Page excerpt:
━━━━━━━━

We examined all articles published in the three chosen journals in 1998, counting equations, inequalities, and other mathematical expressions (hereafter referred to simply as equations) in (i) the main text and (ii) any printed appendixes. In 1998, online-only electronic appendixes were very rare, so we ignored any that were present. We only counted equations that were presented on lines set apart from the text, but two or more such equations written on the same line were considered as separate. “In-line” equations printed fully within the text, without breaking its spacing or indentation, were not counted.
We obtained citation data for these articles from the Science Citation Index Expanded on the Thomson Reuters Web of Science in May 2011. In calculating the number of citations, we ignored self-citations by excluding any citing papers for which one or more of the author surnames matched one or more of the author surnames for the cited paper. Although we acknowledge that this criterion might generate some spurious self-citations, they are likely to be rare and so not problematic in such a large dataset. In any case, when we included self-citations, we obtained very similar results.
We downloaded the abstracts of all articles where these were available, which was for 28,068 of the 29,072 citing articles (96.5%). We then searched for the term “model*” in the title or abstract of the citing articles (where the asterisk is a “wildcard” representing any group of characters and will therefore locate all instances of “model,” “models,” “modeled,” “modelled,” “modeling”, and “modelling”), excluding some common empirical uses (namely “model organism*,” “model species,” “model system*,” “model egg*,” “model predator*,” “experimental model*,” “statistical model*,” “regression model*,” “general* linear model*”, and “general* additive model*”). We used this as a rough proxy for whether the citing paper was a theoretical one. (We felt that “theor*” would be too broad as a search term and would identify too many general references to evolutionary theory.) The search identified 6,229 (22.2%) of the 28,068 citing articles as “theoretical,” which is likely to be an overestimate of the true proportion of theoretical studies in evolution and ecology. To check the validity of our proxy, we examined a randomly selected subset of 200 of the citing articles and recorded whether they contained a substantial mathematical component (excluding statistical analysis of empirical data). For this subset, our proxy correctly classified 84.5% of articles as theoretical or nontheoretical.

━━━━━━━━

Data lines:
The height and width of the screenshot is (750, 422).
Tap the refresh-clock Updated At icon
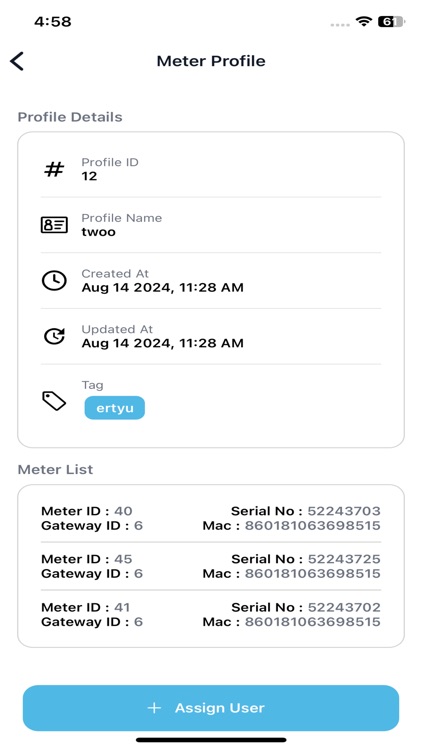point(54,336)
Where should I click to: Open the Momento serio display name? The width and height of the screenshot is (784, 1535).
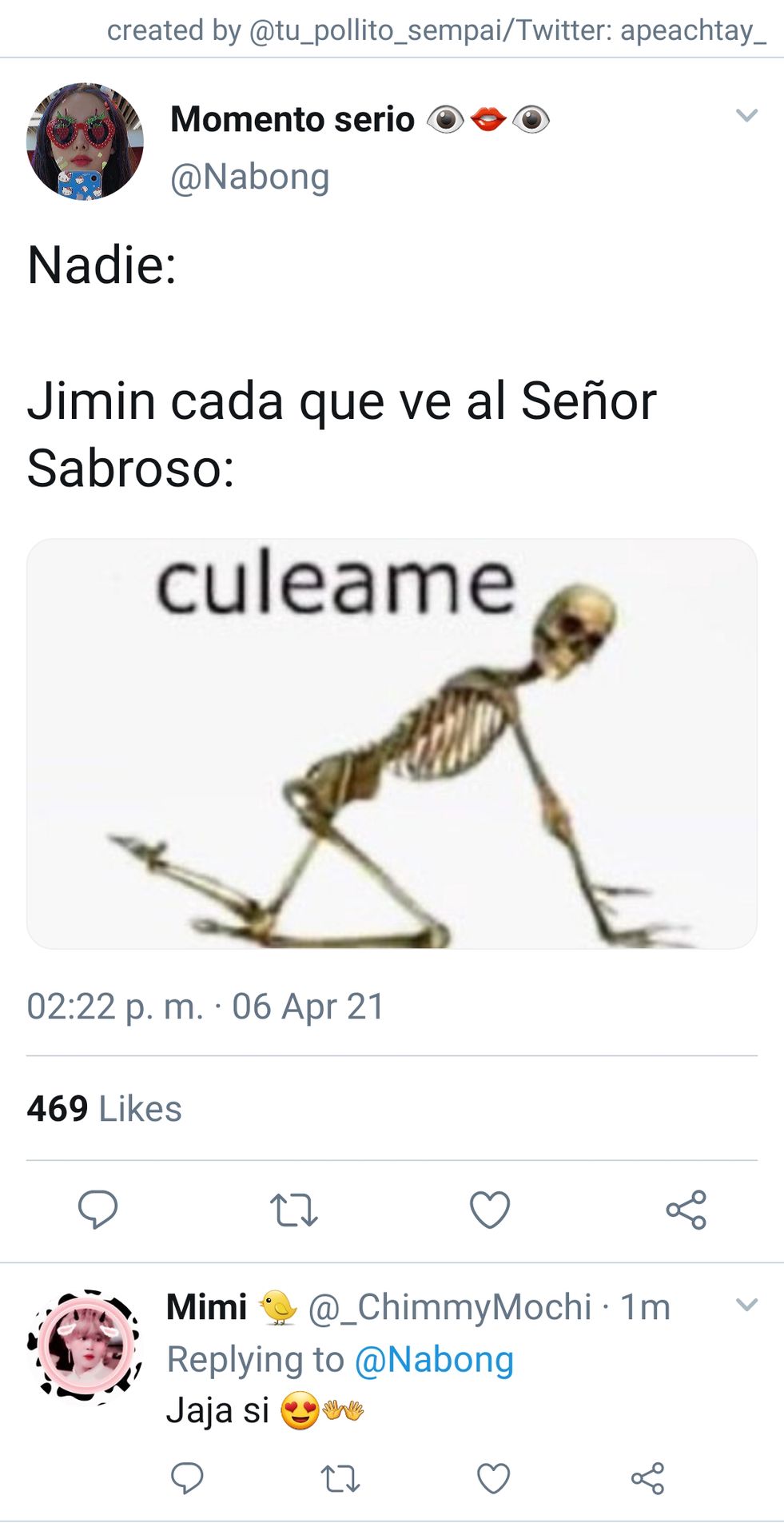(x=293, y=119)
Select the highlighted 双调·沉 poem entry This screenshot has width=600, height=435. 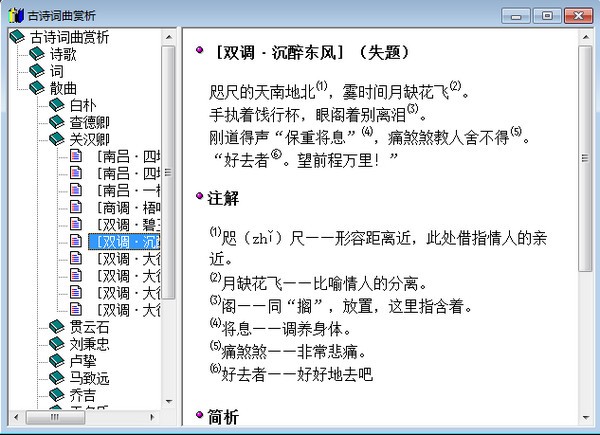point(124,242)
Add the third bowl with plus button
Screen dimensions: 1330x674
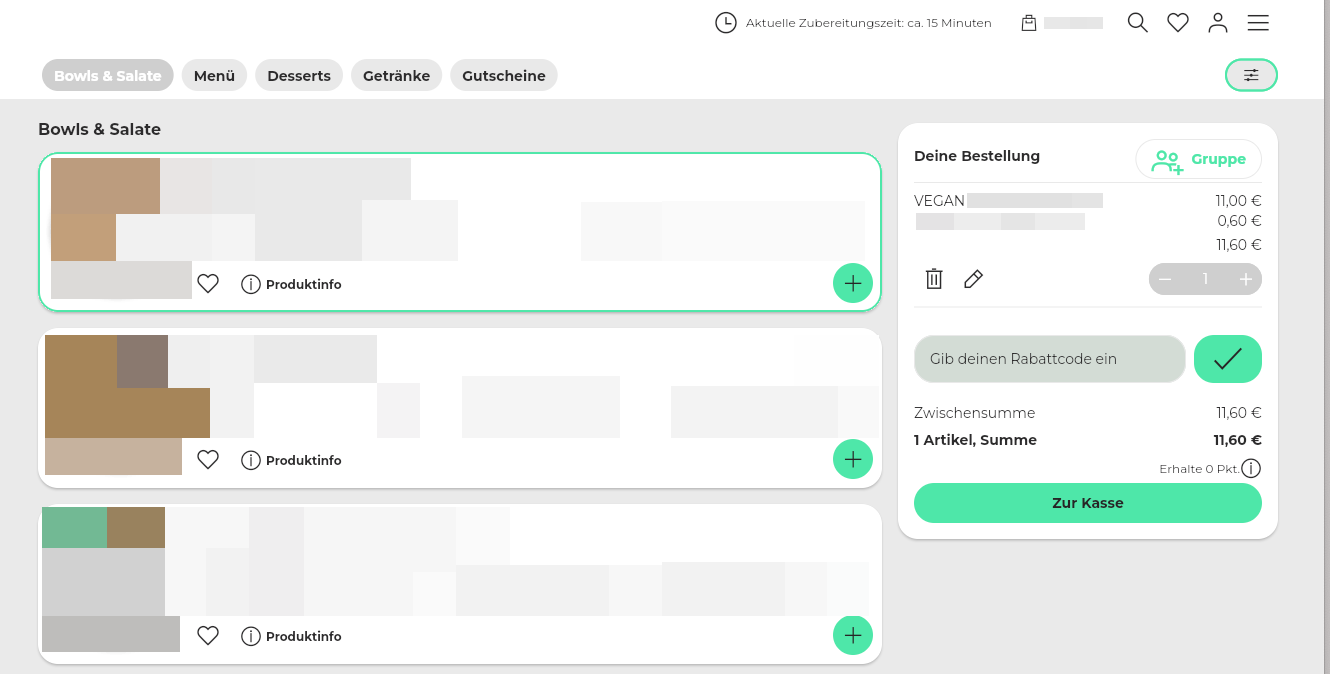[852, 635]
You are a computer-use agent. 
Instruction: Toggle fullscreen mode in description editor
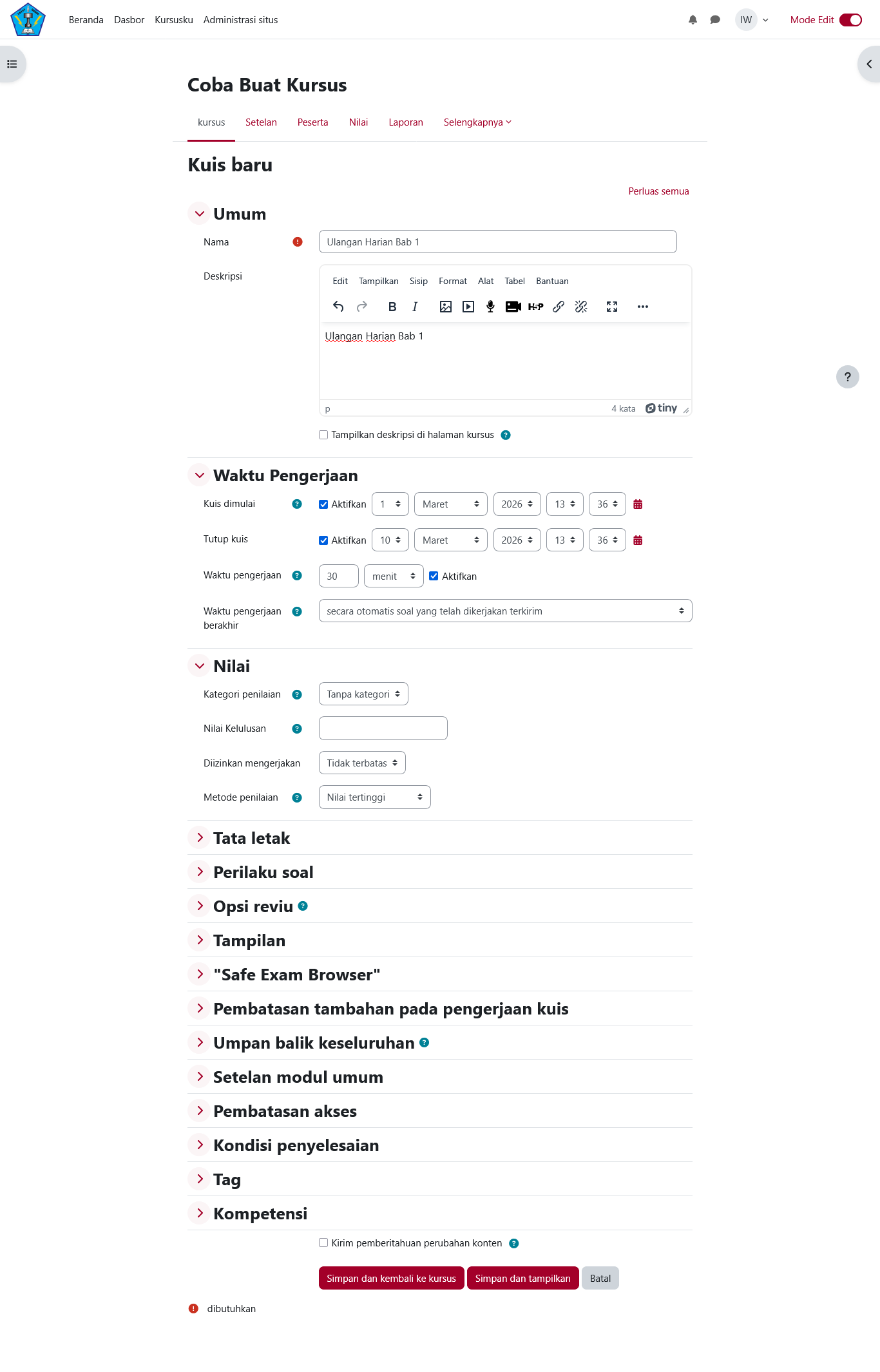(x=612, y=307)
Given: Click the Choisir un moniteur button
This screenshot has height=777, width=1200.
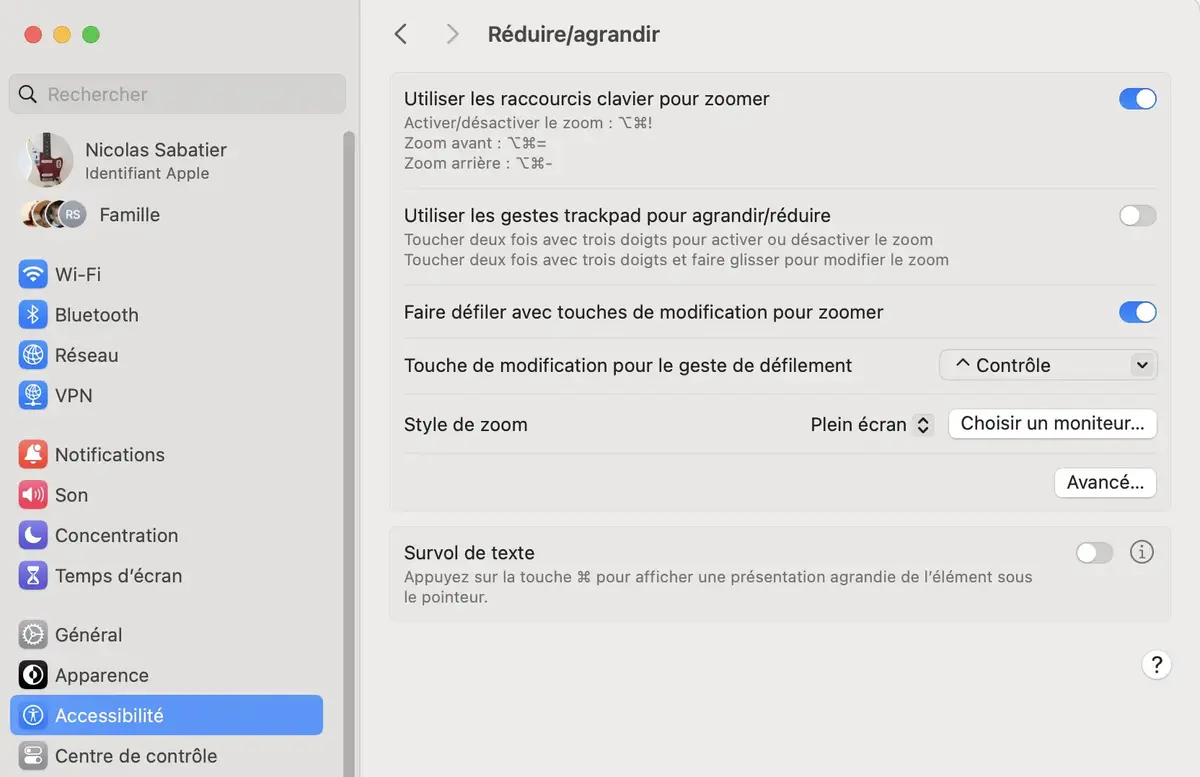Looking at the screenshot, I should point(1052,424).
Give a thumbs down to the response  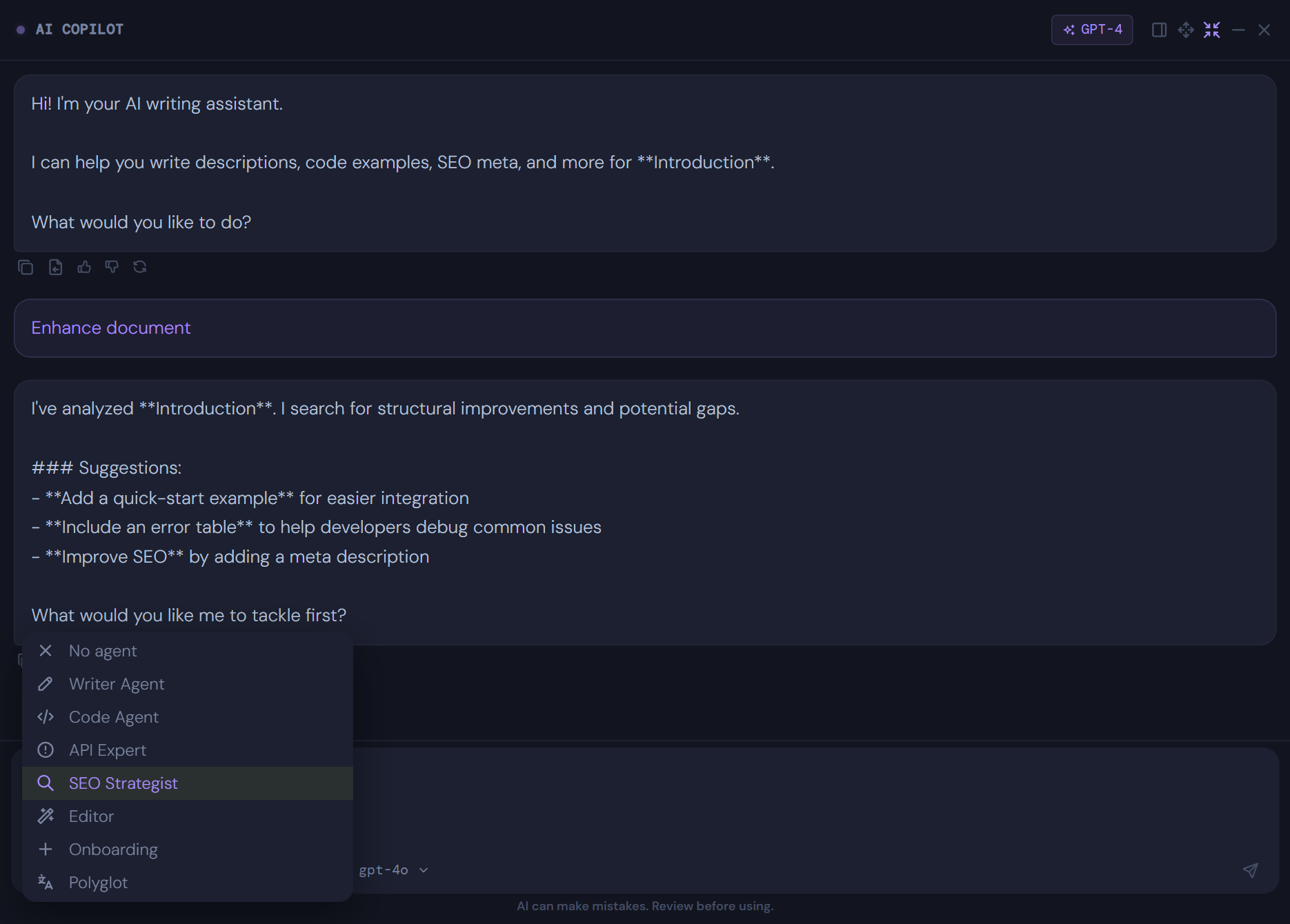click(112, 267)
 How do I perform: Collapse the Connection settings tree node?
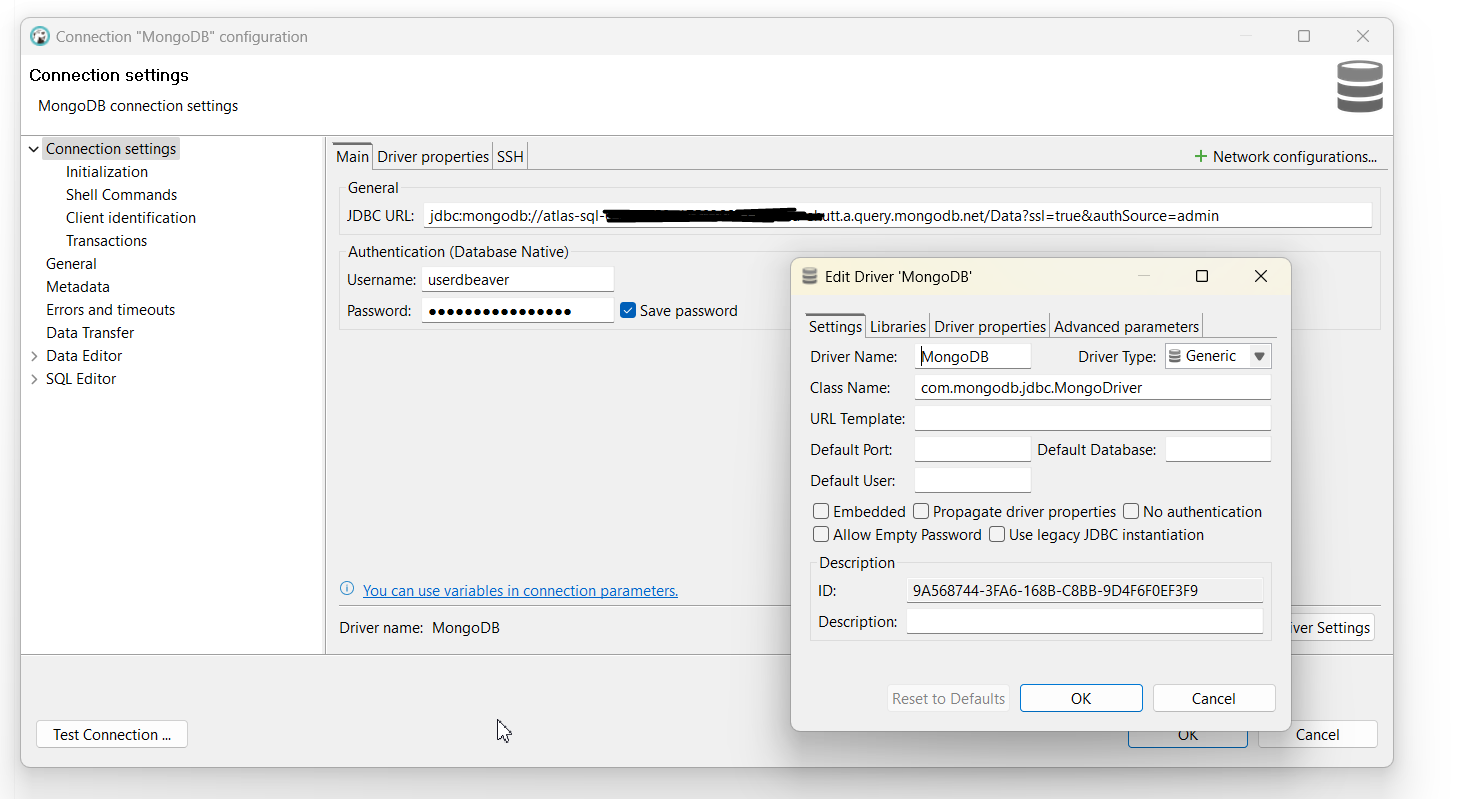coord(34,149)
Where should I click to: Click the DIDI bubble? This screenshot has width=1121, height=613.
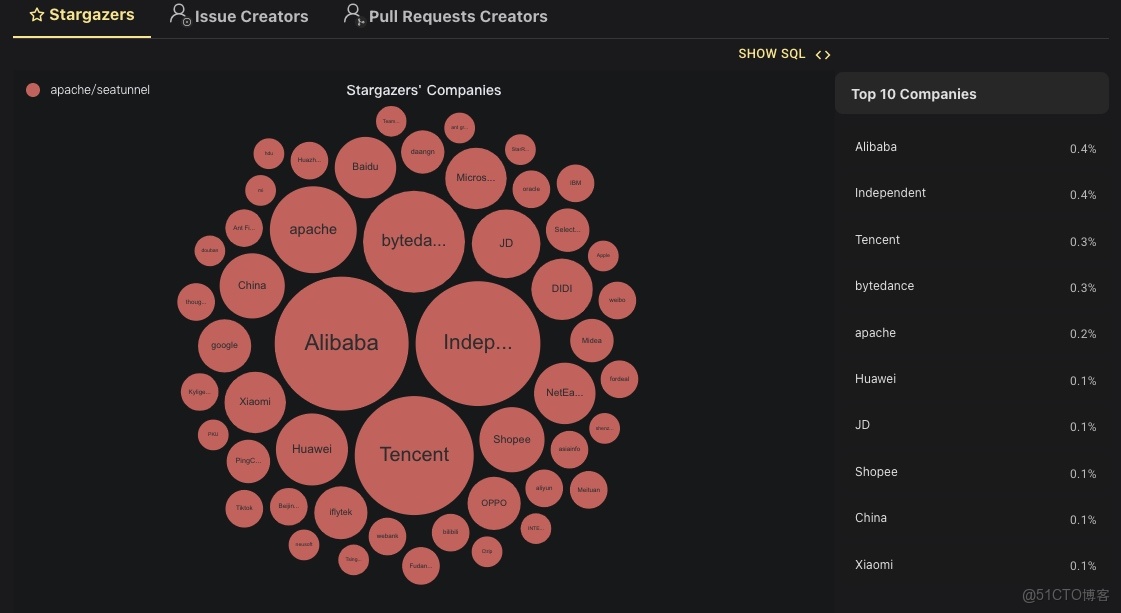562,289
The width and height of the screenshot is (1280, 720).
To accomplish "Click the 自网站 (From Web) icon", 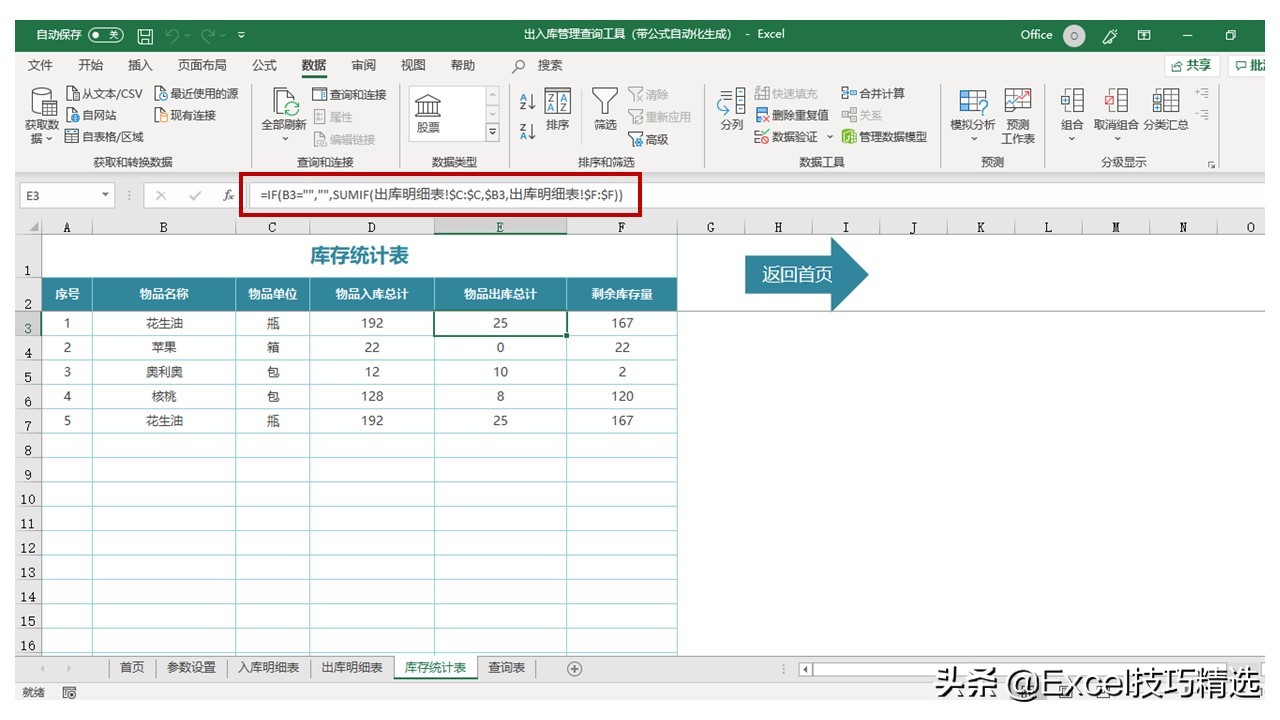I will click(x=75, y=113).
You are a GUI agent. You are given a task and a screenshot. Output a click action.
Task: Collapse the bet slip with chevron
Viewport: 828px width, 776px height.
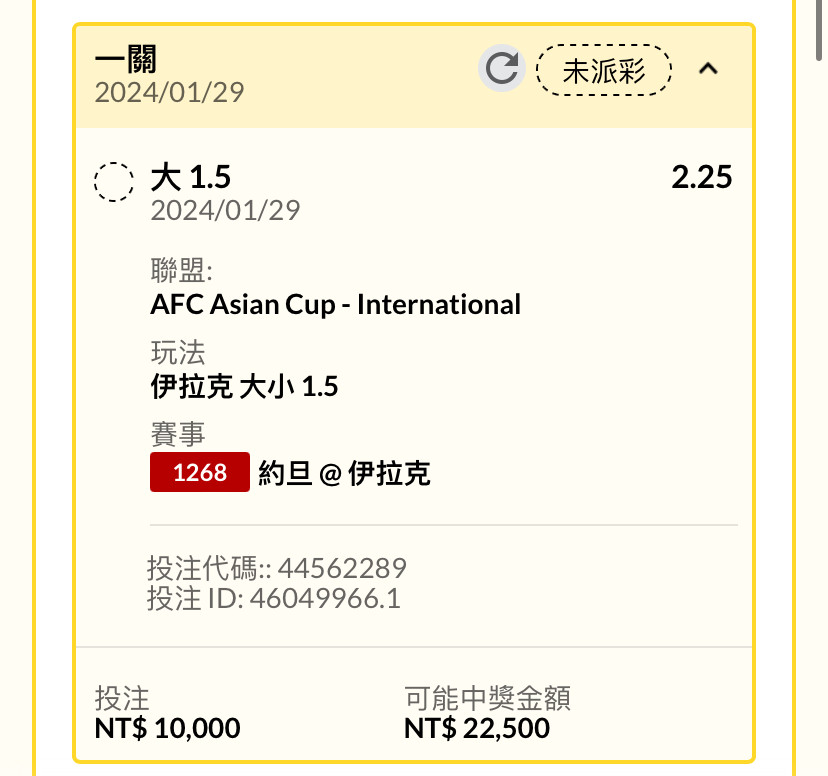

━━━━━━━━

Directive 1:
Answer these questions about the study-methods excerpt on equations and citations:
(a) In what year were the articles examined published?
(b) In what month and year was the citation data obtained?
(c) For the random subset of 200 citing articles, what share did the proxy classify correctly?
Directive 2:
Rewrite the part of the study-methods excerpt starting at "We examined all" and ending at "were not counted.", putting "margins" in place of "indentation".
Directive 3:
Extend the study-methods excerpt on equations and citations, picking up after its last sentence.

Task result 1:
(a) 1998
(b) May 2011
(c) 84.5%

Task result 2:
We examined all articles published in the three chosen journals in 1998, counting equations, inequalities, and other mathematical expressions (hereafter referred to simply as equations) in (i) the main text and (ii) any printed appendixes. In 1998, online-only electronic appendixes were very rare, so we ignored any that were present. We only counted equations that were presented on lines set apart from the text, but two or more such equations written on the same line were considered as separate. “In-line” equations printed fully within the text, without breaking its spacing or margins, were not counted.

Task result 3:
Dataset S1 lists the cited articles and their citation data.
Statistical Analysis.
We analyzed the citation patterns by fitting generalized linear models for count data using the statistical software package R (19). A Poisson model for the error terms was not appropriate because the data were extremely overdispersed, with a variance-to-mean ratio in excess of 50. This overdispersion is unsurprising given that successive citations of a paper are not independent events but tend to attract additional citations as the paper becomes increasingly widely read. We therefore used a negative binomial model (20), specified by the function glm.nb in R’s MASS library. As with Poisson regression, this function models the natural logarithm of the response variable, but unlike Poisson regression, it takes into account the degree to which the data cluster together (21), which we found to be extreme (estimated clumping parameter, 0.663 ≤ k ≤ 0.942; ref. 22). To check the sensitivity of our results to the model assumptions, we also fitted an equivalent set of models by using a quasi-Poisson error function (within the function glm in R). These models gave the same statistical conclusions and quantitatively similar estimates of the regression coefficients, so we present only the negative binomial models in the text. For each model, a plot of the residuals versus the fitted values and a normal quantile–quantile plot of the standardized residuals indicated no departure from the underlying statistical assumptions.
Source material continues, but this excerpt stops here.